--- REQUIREMENT ---
Could the entries below be retyped exactly and in full?

----

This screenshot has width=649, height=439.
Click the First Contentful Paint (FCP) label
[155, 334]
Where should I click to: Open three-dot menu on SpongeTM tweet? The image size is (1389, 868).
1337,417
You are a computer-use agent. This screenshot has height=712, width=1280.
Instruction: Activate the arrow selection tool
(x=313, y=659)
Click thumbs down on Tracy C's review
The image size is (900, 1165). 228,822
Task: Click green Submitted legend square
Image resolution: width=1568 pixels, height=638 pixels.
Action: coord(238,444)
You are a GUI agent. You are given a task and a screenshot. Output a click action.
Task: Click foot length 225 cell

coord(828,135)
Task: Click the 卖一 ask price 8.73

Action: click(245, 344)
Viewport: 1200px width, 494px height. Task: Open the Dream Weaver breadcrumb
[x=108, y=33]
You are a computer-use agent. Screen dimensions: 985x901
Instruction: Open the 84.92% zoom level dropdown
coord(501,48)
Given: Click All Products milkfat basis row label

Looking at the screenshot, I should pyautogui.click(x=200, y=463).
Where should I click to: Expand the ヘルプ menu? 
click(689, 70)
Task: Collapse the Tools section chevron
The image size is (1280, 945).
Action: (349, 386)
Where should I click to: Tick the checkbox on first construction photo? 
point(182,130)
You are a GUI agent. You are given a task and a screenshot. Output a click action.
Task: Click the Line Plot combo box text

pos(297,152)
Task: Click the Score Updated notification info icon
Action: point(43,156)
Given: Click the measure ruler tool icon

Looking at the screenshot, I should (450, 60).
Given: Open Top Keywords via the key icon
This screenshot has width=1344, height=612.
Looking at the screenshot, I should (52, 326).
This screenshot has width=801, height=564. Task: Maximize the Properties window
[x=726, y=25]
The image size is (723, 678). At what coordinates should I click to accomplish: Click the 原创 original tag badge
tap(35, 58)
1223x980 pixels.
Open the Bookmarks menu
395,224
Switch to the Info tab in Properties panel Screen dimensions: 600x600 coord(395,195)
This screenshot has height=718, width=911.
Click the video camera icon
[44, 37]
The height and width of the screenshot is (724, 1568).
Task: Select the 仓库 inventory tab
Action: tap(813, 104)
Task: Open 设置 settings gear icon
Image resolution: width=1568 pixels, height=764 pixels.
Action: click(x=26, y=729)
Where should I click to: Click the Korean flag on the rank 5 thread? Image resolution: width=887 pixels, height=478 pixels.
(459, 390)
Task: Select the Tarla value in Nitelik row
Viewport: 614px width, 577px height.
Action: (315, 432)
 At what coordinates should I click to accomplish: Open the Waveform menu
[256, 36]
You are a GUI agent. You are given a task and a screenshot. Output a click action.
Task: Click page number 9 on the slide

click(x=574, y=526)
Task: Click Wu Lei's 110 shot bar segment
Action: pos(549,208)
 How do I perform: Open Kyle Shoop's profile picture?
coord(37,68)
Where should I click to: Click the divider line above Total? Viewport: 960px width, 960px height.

----

--- RESULT BELOW ---
This screenshot has width=649, height=439.
Click the First Contentful Paint (FCP) label
[155, 334]
Where should I click to: Open three-dot menu on SpongeTM tweet? The image size is (1389, 868).
1337,417
You are a computer-use agent. This screenshot has height=712, width=1280.
Instruction: Activate the arrow selection tool
(x=313, y=659)
Click thumbs down on Tracy C's review
The image size is (900, 1165). 228,822
Task: Click green Submitted legend square
Image resolution: width=1568 pixels, height=638 pixels.
Action: coord(238,444)
You are a GUI agent. You are given a task and a screenshot. Output a click action.
Task: Click foot length 225 cell

coord(828,135)
Task: Click the 卖一 ask price 8.73

Action: click(245, 344)
Viewport: 1200px width, 494px height. Task: Open the Dream Weaver breadcrumb
[x=108, y=33]
You are a computer-use agent. Screen dimensions: 985x901
Instruction: Open the 84.92% zoom level dropdown
coord(501,48)
Given: Click All Products milkfat basis row label

Looking at the screenshot, I should pyautogui.click(x=200, y=463).
Where should I click to: Expand the ヘルプ menu? 
click(689, 70)
Task: Collapse the Tools section chevron
The image size is (1280, 945).
Action: (349, 386)
Where should I click to: Tick the checkbox on first construction photo? 
point(182,130)
You are a GUI agent. You are given a task and a screenshot. Output a click action.
Task: Click the Line Plot combo box text

pos(297,152)
Task: Click the Score Updated notification info icon
Action: point(43,156)
Given: Click the measure ruler tool icon

Looking at the screenshot, I should (450, 60).
Given: Open Top Keywords via the key icon
This screenshot has width=1344, height=612.
Looking at the screenshot, I should (52, 326).
This screenshot has width=801, height=564. Task: Maximize the Properties window
[x=726, y=25]
The image size is (723, 678). At what coordinates should I click to accomplish: Click the 原创 original tag badge
tap(35, 58)
1223x980 pixels.
Open the Bookmarks menu
395,224
Switch to the Info tab in Properties panel Screen dimensions: 600x600 coord(395,195)
This screenshot has height=718, width=911.
Click the video camera icon
[44, 37]
The height and width of the screenshot is (724, 1568).
Task: Select the 仓库 inventory tab
Action: tap(813, 104)
Task: Open 设置 settings gear icon
Image resolution: width=1568 pixels, height=764 pixels.
Action: click(x=26, y=729)
Where should I click to: Click the Korean flag on the rank 5 thread? Image resolution: width=887 pixels, height=478 pixels.
(459, 390)
Task: Select the Tarla value in Nitelik row
Viewport: 614px width, 577px height.
Action: (315, 432)
 At what coordinates should I click to accomplish: Open the Waveform menu
[256, 36]
You are a GUI agent. You are given a task and a screenshot. Output a click action.
Task: Click page number 9 on the slide

click(x=574, y=526)
Task: Click Wu Lei's 110 shot bar segment
Action: pos(549,208)
 How do I perform: Open Kyle Shoop's profile picture?
coord(37,68)
Where should I click to: Click the divider line above Total? Viewport: 960px width, 960px height.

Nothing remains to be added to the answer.